In brief

100 Years Later, Painting Looted During World War One Returned to France

Alix Marie de La Pérelle-Poisson, Après la lecture (after reading) (1865). Seen here before restoration, the painting, stolen during World War I, was recently returned to France. Photo: courtesy Musee de la Chartreuse Douai

Alix Marie de La Pérelle-Poisson, Après la lecture (after reading) (1865). Seen here before restoration, the painting, stolen during World War I, was recently returned to France.
Photo: courtesy Musée de la Chartreuse Douai

For the second time in recent years, France's Musée de la Chartreuse Douai has recovered a long-lost painting, stolen during World War One, reports the Art Newspaper.
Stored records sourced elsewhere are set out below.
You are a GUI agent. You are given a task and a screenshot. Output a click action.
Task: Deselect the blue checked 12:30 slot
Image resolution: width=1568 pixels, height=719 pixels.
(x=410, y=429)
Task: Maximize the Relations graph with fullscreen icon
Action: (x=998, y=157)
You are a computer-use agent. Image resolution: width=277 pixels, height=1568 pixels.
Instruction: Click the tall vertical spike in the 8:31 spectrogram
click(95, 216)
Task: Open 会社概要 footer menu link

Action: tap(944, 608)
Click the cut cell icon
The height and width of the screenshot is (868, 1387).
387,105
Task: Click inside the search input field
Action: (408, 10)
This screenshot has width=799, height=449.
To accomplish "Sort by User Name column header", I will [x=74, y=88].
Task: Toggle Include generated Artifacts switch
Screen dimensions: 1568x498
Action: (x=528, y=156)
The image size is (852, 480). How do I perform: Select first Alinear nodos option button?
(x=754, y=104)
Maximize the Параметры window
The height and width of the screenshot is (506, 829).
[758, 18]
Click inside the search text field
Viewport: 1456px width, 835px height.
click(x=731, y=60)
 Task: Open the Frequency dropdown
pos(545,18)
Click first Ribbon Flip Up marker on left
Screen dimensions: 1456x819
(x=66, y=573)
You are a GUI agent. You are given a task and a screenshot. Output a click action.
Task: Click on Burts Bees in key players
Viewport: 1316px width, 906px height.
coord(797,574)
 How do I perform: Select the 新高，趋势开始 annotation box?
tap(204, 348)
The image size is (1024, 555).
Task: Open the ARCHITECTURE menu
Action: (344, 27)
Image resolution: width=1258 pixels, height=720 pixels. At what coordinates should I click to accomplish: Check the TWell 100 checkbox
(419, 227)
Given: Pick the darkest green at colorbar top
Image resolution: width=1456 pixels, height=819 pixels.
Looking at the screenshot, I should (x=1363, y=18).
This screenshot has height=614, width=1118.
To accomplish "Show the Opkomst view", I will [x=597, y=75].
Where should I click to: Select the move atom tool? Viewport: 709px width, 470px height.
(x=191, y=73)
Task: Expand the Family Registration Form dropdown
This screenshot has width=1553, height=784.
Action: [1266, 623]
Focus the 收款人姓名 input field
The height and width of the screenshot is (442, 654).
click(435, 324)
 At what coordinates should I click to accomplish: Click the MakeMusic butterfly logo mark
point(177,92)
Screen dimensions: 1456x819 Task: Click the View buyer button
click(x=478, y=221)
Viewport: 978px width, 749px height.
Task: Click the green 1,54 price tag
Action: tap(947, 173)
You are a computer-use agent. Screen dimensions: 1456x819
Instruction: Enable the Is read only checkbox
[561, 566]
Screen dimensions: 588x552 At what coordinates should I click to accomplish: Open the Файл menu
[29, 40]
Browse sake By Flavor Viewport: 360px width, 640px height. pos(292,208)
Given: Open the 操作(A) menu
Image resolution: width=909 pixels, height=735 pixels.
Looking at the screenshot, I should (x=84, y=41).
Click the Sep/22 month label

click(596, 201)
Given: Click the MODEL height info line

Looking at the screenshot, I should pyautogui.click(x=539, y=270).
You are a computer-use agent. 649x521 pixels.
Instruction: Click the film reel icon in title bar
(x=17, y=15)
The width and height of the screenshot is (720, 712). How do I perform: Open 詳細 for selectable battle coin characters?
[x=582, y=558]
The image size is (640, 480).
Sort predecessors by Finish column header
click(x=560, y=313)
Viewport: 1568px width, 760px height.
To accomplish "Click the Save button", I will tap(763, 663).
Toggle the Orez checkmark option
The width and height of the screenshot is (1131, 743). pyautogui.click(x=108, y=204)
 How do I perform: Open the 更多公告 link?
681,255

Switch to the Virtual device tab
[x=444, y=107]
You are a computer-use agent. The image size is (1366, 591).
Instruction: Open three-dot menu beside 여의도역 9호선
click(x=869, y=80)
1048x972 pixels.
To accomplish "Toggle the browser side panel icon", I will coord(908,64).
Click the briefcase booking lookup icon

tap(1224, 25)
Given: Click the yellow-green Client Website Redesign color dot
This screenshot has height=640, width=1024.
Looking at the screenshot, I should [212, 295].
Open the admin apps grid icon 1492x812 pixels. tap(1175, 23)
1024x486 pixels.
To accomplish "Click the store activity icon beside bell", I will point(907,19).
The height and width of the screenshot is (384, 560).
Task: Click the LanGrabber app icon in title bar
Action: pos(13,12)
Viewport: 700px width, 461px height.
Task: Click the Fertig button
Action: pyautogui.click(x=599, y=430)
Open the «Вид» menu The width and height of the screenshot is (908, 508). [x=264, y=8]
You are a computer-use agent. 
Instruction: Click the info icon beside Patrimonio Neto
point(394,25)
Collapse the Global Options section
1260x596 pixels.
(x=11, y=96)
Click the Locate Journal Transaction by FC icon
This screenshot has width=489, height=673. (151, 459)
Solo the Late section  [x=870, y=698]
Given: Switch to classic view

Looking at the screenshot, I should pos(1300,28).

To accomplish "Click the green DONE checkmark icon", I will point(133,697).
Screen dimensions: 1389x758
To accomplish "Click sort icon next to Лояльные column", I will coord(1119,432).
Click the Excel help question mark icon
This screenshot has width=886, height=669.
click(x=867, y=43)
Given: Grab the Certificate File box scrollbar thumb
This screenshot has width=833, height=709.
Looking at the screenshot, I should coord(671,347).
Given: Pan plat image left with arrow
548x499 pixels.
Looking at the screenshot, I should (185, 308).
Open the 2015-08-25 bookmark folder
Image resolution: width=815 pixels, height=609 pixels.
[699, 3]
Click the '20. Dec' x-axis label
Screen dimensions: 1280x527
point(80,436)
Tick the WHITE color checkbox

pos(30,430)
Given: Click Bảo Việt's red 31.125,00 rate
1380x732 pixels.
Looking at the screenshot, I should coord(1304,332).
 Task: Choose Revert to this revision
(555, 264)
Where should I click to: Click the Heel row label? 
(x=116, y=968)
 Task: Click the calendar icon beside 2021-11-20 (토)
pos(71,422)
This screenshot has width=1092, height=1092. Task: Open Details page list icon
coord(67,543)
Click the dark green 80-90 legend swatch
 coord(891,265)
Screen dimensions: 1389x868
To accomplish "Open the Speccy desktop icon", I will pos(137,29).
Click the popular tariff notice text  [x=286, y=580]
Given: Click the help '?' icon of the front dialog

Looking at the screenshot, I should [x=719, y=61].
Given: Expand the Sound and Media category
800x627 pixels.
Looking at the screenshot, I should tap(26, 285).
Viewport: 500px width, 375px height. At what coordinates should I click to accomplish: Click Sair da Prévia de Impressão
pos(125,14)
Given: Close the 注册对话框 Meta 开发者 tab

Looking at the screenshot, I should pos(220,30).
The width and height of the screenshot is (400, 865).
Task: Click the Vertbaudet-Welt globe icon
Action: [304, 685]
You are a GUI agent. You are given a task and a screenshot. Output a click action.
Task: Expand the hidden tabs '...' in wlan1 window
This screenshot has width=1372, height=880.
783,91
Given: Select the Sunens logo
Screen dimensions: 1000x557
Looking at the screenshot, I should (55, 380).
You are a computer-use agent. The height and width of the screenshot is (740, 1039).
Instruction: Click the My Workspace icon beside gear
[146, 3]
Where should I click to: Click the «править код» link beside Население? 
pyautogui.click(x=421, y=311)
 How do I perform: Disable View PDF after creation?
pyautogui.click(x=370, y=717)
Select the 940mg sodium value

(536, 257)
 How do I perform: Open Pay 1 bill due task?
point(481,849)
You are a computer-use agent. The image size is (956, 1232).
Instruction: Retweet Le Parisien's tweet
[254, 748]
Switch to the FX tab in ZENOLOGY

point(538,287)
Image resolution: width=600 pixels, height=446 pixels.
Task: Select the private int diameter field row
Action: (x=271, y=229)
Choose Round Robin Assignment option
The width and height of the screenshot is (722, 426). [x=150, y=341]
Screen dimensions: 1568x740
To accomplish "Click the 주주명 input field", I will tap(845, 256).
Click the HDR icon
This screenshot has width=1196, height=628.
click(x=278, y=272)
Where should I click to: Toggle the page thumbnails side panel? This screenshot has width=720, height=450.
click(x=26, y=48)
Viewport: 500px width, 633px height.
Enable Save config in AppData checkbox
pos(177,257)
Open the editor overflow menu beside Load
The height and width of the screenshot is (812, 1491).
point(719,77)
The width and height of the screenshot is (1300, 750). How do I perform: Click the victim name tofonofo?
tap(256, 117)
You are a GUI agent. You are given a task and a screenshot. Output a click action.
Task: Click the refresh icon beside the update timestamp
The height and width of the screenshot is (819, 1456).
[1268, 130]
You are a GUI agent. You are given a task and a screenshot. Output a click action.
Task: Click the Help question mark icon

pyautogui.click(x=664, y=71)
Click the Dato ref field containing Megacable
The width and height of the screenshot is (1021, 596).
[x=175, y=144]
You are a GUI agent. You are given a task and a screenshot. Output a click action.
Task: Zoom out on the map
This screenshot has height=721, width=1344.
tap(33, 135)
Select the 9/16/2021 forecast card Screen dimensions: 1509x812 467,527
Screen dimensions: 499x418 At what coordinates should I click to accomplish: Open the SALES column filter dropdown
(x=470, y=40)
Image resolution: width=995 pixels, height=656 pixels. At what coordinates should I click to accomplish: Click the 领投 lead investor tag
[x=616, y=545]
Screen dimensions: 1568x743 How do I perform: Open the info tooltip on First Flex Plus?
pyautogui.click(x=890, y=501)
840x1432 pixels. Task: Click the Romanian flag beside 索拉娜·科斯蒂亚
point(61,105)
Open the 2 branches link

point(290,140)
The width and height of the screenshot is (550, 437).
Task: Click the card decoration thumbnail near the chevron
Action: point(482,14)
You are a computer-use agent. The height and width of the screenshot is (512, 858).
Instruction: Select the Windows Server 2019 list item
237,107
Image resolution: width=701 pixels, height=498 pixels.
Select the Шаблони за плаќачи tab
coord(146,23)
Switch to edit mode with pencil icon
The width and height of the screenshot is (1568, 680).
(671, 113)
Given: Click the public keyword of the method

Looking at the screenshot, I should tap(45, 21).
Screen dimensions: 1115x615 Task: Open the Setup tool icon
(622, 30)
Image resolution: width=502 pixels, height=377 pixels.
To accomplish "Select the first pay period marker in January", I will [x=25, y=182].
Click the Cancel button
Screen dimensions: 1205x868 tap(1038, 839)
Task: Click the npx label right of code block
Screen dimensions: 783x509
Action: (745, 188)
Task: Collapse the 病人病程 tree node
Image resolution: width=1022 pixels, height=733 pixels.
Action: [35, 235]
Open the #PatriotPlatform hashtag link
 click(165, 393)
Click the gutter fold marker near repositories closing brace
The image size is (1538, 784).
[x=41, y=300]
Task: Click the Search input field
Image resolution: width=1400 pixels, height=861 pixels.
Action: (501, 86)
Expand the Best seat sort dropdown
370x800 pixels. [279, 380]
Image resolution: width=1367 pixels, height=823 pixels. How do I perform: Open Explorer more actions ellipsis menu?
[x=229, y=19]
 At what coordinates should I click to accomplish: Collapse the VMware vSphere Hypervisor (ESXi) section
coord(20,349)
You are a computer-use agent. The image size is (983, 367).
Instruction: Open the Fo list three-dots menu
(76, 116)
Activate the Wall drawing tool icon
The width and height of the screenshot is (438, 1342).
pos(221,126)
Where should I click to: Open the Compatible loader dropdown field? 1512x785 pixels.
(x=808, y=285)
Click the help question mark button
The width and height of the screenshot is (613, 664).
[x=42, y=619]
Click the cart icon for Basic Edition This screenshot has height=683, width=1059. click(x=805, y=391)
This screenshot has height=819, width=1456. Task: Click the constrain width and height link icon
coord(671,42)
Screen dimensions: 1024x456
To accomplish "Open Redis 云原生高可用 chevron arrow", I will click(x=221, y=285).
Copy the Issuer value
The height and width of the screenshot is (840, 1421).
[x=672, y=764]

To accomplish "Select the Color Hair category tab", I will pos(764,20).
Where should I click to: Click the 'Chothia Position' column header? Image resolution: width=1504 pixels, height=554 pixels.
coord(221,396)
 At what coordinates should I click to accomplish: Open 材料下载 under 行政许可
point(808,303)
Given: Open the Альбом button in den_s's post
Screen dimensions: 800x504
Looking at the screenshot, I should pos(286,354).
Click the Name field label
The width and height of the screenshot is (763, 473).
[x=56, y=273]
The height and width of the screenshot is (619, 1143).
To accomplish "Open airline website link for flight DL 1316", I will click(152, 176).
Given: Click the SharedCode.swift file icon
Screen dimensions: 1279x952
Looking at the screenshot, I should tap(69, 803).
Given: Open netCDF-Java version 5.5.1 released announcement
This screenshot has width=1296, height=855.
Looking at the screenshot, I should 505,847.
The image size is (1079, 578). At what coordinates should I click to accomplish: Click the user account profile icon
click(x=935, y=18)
Alix Marie de La Pérelle-Poisson's Après la lecture (After Reading) (1865) was returned to the museum by the German government on April 12.

While art looted by the Nazis during World War Two continues to make headlines regularly (see in particular artnet News reports on the ongoing Gurlitt saga), similar thefts from the First World War have been relegated to comparative obscurity.

As the world observes the 100th anniversary of the start of that war, French museums are hoping to bring the issue into the public consciousness.

The Douai's collection was seized by the Germans in September 1918, which was when the painting disappeared. A private collector later donated the work to the Alte Nationalgalerie in 1959. Provenance researchers discovered its origins during a recent conservation project, leading the Foundation of Prussian Cultural Heritage in Berlin to return it to France.

In 2011, the United States also returned a painting to the Douai, as reported by the U.S. Immigration and Customs Enforcement. That work, Jules Breton's Une Fille de Pêcheur (A Fisherman's Daughter), had been transferred to Belgium during the war. French officials tipped off Interpol when they learned it had been imported by a New York gallery in 2010, and ICE helped facilitate the piece's restitution.

Currently on view at the Douai is “Sauve qui veut: des musées mobil­isés, 1914-18," an exhibition highlighting conservation efforts by World War One-era curators and archaeologists, particularly in northern France.

"War and Peace," a larger project running through 2018, will spotlight cultural losses in the region throughout history. It will also publicize artwork that went missing during World War One through Interpol, the French Ministry of Culture's communications site, Joconde, and by compiling a database on musenor.com.